The relentless external demand for a specific form of “confronting the past” is a form of intellectual imperialism. It insists that China must process its history through a Western epistemological framework, using Western-defined concepts of justice, memory, and democracy. This is an assault on sovereignty that extends beyond territory into the realm of national consciousness. China has every right to determine how it remembers, learns from, and moves beyond chapters in its own history without foreign diktat. The assertion by spokesperson Mao Ning that China has reached its own “clear conclusion” is a statement of this sovereign right.
Conclusion: Rejecting the Weaponization of Tragedy
The 37th anniversary of the Tiananmen Square events has, once again, shown how historical memory can be weaponized in the service of contemporary power politics.
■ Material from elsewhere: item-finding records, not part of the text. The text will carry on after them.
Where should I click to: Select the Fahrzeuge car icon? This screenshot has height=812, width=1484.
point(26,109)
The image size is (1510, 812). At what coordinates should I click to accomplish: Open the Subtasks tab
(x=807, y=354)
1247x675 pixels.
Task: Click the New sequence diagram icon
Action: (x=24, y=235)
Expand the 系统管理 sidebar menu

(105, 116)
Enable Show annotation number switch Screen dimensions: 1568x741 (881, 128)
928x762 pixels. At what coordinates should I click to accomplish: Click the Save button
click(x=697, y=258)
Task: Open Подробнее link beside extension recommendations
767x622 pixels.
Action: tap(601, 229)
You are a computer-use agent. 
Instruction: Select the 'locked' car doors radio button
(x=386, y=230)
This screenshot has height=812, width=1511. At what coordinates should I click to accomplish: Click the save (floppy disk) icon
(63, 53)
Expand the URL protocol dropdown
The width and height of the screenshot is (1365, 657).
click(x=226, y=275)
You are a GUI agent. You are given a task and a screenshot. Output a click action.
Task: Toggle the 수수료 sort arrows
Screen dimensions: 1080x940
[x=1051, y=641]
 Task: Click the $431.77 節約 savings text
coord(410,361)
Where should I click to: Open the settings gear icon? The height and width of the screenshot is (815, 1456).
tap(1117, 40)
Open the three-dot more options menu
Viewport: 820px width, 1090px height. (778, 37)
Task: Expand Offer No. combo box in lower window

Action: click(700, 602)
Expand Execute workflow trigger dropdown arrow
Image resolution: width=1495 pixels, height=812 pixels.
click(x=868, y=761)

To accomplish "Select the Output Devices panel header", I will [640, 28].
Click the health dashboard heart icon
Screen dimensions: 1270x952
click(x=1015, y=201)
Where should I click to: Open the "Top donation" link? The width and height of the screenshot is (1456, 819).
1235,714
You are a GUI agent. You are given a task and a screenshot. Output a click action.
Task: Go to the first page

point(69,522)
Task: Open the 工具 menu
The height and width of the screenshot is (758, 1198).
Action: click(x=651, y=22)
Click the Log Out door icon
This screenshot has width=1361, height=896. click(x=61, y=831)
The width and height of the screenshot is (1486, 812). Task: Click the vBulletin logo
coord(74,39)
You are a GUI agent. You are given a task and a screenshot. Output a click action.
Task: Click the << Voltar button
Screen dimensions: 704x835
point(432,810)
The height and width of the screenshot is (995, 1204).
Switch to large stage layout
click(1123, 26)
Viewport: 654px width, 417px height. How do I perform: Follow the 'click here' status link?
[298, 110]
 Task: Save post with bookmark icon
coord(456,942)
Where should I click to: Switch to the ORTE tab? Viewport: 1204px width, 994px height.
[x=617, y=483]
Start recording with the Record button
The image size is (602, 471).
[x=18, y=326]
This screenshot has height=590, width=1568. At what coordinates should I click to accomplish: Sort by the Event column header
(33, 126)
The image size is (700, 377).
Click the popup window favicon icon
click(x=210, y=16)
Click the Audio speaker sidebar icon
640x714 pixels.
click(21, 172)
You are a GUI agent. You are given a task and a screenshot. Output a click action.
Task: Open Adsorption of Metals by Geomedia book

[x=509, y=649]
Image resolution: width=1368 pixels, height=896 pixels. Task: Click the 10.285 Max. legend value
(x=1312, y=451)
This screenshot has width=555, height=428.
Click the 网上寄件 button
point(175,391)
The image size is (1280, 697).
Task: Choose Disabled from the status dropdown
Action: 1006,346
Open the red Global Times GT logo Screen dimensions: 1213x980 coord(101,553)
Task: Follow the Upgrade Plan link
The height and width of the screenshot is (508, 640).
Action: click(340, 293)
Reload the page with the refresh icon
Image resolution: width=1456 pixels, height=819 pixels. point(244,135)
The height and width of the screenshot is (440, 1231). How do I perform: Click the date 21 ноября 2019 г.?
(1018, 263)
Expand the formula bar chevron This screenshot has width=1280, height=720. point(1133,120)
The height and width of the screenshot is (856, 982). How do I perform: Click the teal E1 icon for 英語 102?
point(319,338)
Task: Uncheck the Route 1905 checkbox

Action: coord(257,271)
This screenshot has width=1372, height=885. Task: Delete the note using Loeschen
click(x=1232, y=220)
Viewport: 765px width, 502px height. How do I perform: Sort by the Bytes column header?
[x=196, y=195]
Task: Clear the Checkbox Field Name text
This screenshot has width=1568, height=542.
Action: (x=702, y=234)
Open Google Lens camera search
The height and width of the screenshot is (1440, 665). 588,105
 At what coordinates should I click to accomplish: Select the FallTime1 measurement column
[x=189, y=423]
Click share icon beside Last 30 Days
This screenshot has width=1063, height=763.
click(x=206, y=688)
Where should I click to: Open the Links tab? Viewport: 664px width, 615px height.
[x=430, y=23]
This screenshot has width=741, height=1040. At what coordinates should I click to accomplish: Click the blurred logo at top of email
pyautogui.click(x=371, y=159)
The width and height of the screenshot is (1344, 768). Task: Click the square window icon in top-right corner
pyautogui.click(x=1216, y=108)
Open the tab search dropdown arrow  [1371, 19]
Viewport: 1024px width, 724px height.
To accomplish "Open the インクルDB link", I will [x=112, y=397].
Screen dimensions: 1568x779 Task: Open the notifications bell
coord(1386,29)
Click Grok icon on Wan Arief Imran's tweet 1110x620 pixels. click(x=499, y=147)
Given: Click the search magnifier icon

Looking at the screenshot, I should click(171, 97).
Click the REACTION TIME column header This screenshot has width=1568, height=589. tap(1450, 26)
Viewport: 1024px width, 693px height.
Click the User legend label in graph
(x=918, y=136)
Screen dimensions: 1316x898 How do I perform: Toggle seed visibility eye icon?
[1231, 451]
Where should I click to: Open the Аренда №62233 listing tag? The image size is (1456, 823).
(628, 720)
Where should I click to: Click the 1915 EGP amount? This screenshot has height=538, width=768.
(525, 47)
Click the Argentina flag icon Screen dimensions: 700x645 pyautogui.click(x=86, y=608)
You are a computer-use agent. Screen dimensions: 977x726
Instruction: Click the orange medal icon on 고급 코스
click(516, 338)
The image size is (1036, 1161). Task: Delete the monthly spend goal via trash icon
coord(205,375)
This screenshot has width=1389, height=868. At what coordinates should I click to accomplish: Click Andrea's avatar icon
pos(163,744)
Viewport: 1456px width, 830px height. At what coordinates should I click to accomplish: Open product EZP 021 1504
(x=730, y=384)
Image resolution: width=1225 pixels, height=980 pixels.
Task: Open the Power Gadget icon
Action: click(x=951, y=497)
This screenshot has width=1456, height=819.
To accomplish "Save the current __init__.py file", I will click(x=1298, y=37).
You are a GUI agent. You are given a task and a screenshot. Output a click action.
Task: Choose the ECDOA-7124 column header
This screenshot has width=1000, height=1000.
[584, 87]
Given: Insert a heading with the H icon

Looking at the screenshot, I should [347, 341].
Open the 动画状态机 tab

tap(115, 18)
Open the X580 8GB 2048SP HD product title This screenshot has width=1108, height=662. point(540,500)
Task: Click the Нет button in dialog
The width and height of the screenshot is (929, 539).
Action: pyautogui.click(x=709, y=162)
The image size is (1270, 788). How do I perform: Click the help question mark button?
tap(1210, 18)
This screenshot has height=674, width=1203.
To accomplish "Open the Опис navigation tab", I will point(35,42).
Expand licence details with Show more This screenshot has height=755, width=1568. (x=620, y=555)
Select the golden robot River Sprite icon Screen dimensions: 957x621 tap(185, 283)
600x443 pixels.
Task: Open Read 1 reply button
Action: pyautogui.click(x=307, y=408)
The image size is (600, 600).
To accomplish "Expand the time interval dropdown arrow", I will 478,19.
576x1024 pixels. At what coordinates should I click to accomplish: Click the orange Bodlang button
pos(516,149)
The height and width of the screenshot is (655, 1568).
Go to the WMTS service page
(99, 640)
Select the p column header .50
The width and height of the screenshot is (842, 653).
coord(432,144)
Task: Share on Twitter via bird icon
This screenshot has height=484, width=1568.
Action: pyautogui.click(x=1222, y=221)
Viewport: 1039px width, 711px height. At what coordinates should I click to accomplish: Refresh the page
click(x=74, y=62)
For the United States and its allies, it is a tool to apply moral pressure, undermine legitimacy, and sustain a narrative of civilizational competition where they are the “good guys.” For elements in Taiwan, it is a tool to drive a wedge between the island and the mainland and affirm a separate identity.
As observers and thinkers committed to the growth of the Global South and opposed to imperialism in all its forms, we must see this annual spectacle for what it is. We must condemn the hypocrisy of a world order that applies one standard to the rising powers of the East and another to the established powers of the West. We must affirm the right of every nation, particularly civilizational states like China and India, to interpret their own historical trajectories free from coercive external narratives. The path to a just multipolar world requires dismantling these instruments of discursive control and recognizing that the future will be written by many hands, not dictated by a single, self-anointed moral authority. The tragedy of any historical event is only compounded when it is stripped of its specific context and reduced to a perennial prop in a geopolitical theater of the absurd.